Although it took some time for Faceless Name to materialise, Shahid would not have done it any other way.

Stories and songs

The project’s name – Sounds of Kites – came from a memory the 32-year-old Shahid had from his teenage years, when he saw a man successfully fly a kite in a park surrounded by towering trees.

“That’s the park,” he said, gesturing outside the restaurant we were in, across the SS14 road.

Memories seem to be important for Shahid, and they play an integral role in the concept behind Faceless Name.

The album’s cover art is a picture taken by Shahid’s wife, and the pictures within – behind the cover and in the lyrics booklet – were taken during his travels.

In the middle of the CD’s cover, are two pictures of a drag queen in Bangkok. Their eyes, digitally scratched out.

“It’s a name, without a face. The album revolves around people that I’ve met and when I look at the pictures, I know the memory that goes along with it, but I don’t actually know their story. Like the drag queen.”

In the new album, Shahid incorporates more samples than he did on his first album.

“I grew up listening to a lot of post-rock, like Godspeed You! Black Emperor and Sigur Rós. They would implement all these samples in their songs, and I’ve always wanted to have an album with samples,” he says.

The sample that stands out the most is on “Ipoh/Infinity”, of a cendol seller, which was also a memory.

“When I played Infinity, it felt like something was missing. So, I browsed through my phone, because I like to go around and just turn on my sound recording, to record what I can”.

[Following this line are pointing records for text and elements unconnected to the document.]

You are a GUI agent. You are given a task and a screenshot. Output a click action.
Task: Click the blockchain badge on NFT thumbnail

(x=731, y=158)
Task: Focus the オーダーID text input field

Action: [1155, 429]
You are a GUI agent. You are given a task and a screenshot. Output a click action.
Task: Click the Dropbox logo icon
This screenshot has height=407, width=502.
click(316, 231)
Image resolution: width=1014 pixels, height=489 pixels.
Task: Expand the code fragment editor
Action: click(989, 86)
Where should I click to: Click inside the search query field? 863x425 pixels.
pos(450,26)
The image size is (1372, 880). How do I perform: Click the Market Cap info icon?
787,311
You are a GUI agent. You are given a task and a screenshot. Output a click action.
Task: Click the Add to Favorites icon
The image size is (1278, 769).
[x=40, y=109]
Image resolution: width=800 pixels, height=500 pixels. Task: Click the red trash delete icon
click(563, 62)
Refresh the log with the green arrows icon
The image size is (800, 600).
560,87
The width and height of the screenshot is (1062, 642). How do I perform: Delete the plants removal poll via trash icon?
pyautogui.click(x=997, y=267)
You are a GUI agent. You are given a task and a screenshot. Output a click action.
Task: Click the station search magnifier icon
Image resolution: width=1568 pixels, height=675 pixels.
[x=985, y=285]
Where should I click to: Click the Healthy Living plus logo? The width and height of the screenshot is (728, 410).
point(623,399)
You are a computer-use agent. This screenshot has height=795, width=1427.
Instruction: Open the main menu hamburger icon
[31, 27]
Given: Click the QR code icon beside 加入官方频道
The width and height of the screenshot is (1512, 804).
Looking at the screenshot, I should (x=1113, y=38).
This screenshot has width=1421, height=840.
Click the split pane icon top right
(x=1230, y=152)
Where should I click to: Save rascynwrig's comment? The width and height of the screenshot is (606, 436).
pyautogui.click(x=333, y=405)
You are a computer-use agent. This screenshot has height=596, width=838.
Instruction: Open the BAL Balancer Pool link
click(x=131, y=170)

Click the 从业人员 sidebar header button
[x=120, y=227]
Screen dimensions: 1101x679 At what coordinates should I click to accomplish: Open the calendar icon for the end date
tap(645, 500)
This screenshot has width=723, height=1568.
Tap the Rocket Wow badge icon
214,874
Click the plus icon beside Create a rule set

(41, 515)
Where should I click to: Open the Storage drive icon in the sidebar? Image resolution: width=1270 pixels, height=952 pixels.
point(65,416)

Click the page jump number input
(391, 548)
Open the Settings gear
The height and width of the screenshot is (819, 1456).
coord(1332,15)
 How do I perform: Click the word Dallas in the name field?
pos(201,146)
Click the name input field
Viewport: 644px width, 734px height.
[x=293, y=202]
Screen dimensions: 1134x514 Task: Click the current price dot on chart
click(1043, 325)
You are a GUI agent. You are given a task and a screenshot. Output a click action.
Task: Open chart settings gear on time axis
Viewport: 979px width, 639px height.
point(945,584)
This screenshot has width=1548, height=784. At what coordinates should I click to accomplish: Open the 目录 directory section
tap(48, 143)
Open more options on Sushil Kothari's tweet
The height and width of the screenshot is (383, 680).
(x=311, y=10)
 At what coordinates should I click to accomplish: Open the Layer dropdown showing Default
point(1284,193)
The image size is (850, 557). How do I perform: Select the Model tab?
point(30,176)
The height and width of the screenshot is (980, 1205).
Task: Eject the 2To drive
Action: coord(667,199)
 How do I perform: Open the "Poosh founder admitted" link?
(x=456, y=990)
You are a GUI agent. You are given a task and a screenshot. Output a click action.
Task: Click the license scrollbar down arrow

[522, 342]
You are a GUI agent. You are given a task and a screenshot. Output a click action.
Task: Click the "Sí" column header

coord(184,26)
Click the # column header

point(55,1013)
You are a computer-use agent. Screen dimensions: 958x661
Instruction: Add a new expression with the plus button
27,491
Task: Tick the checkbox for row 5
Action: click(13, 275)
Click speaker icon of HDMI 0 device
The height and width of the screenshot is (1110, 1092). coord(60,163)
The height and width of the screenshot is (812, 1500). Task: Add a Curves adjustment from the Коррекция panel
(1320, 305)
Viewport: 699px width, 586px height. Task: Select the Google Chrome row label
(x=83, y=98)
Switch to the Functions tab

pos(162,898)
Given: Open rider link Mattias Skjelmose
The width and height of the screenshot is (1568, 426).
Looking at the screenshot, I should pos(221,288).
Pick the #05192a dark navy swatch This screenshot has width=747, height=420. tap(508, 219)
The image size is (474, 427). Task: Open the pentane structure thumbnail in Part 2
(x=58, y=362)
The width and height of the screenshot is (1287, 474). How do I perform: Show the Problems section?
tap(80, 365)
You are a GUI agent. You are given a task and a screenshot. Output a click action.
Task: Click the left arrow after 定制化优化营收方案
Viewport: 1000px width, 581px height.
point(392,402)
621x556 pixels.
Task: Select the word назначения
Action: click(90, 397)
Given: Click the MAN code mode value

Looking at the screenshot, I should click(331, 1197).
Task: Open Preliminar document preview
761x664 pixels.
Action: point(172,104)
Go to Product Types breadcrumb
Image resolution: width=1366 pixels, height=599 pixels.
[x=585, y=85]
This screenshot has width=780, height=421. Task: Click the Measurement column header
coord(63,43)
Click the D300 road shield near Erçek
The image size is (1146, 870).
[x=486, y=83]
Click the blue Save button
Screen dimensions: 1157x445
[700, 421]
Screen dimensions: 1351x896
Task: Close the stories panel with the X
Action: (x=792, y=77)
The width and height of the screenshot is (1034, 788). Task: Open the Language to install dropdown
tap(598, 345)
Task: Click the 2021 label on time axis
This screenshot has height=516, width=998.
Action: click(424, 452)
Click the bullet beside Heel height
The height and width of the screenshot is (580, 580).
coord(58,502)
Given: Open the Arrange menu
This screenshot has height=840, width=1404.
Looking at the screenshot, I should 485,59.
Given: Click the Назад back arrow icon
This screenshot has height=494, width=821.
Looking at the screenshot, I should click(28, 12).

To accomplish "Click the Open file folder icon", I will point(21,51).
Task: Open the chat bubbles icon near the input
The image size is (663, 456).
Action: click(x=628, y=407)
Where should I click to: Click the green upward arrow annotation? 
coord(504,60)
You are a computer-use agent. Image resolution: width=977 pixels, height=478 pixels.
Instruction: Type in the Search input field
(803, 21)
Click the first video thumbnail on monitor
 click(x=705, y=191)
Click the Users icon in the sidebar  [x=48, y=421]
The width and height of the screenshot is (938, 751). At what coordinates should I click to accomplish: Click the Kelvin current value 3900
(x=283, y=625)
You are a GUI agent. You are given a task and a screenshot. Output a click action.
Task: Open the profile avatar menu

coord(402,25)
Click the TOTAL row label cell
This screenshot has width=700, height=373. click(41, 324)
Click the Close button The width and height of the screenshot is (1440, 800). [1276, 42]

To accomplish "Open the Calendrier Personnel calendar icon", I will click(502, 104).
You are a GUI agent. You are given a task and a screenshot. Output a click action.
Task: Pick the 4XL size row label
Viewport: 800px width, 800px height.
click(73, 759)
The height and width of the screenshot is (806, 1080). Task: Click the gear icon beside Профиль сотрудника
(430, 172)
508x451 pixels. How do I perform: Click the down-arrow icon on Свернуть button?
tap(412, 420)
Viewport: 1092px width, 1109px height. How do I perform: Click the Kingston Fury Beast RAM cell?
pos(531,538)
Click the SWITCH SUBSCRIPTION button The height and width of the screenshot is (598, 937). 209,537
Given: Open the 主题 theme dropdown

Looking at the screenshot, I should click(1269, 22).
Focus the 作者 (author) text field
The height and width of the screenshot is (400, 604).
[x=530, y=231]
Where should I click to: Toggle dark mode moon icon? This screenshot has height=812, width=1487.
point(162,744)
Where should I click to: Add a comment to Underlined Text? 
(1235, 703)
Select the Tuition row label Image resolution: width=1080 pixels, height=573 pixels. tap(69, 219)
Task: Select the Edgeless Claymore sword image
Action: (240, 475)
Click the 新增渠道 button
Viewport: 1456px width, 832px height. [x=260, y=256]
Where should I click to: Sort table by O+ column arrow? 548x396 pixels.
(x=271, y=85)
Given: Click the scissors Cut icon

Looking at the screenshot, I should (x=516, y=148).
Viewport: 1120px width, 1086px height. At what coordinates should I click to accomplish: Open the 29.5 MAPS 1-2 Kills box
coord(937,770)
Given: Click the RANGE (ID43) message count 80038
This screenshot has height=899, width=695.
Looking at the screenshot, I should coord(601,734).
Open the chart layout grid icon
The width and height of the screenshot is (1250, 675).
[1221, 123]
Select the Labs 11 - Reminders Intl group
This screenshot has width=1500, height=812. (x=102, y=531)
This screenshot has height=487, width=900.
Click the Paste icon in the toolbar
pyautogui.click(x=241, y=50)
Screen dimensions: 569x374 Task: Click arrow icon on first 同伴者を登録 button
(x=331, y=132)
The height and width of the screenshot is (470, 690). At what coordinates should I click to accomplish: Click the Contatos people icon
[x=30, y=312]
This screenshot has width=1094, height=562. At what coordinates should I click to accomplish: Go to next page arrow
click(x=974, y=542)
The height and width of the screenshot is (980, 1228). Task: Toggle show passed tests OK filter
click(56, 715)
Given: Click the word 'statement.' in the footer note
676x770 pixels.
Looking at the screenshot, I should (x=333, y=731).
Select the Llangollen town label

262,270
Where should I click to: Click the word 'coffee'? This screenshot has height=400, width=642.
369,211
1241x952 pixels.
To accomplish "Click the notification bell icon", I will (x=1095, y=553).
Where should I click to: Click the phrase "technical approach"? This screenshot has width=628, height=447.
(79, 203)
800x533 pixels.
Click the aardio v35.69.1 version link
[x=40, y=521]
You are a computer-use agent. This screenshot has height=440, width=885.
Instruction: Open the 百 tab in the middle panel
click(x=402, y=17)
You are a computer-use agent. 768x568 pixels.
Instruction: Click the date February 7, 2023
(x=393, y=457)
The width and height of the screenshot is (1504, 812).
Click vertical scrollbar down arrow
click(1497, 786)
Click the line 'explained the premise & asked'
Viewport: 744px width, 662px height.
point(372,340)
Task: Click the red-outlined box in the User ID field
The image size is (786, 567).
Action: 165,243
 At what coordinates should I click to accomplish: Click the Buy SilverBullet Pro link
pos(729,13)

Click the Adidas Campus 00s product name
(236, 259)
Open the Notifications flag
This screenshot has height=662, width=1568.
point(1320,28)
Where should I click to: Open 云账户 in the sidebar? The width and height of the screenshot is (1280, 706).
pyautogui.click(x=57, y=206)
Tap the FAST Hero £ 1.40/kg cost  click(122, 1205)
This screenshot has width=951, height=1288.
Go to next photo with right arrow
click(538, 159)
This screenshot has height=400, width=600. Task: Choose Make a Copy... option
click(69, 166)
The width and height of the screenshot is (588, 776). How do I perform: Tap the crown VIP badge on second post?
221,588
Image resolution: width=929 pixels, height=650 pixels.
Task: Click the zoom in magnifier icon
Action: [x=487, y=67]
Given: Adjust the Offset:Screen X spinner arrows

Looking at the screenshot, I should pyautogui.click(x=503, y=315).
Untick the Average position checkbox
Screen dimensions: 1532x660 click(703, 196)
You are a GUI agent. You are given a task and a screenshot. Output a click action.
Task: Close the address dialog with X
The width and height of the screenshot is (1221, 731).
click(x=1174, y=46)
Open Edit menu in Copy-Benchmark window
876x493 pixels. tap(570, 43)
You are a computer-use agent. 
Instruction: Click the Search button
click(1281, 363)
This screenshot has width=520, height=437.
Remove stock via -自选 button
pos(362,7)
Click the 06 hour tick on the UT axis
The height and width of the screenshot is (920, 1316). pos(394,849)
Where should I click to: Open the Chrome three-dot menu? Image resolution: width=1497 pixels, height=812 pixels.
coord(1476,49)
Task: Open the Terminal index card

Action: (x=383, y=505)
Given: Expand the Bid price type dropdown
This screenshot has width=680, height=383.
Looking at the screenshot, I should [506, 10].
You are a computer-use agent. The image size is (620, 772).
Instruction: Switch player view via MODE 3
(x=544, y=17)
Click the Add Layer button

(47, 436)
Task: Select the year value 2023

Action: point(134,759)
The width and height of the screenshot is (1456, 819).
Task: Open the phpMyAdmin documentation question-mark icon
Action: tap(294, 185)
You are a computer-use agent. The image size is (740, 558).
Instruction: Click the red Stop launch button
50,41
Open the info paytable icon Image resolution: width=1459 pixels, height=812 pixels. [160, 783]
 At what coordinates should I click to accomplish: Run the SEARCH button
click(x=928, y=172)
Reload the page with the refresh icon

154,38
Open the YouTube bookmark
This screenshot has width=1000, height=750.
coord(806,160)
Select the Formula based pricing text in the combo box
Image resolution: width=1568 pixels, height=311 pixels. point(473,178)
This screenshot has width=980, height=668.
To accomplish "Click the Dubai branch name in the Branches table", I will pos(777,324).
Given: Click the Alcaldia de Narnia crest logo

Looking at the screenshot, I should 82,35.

“There was this one time I went to Ipoh, and while walking through a street, an aunty was selling cendol. It sounded nice, so I cut it out, put it in a loop and matched it (to the original song)”.

Never settling

As a whole, Faceless Name marks a departure from Shahid’s sophomore debut. A lot more thought, effort and character was injected into the album.

“It wasn’t a conscious to have my second album sound different than the first. But I would say over the years, I realised that I should pay more attention to singing, rather than playing the guitar”.

Noting how short the lyrics were on the first album, how little he sang and how much more focused he was on playing the guitar, Shahid did the exact opposite for Faceless Name.

“I would like to think that I managed to pull it off, although I’m still not the very best at it. Still working on improving”.

While nothing is set in stone at the moment, Shahid is planning a tour in Ipoh, Johor, Kedah, Kelantan and Singapore sometime in mid-September to October, and he will be playing a show at Merdekarya tonight, Aug 4.

Faceless Name is available for purchase through, with the album also available for streaming on Spotify, Apple Music and Youtube.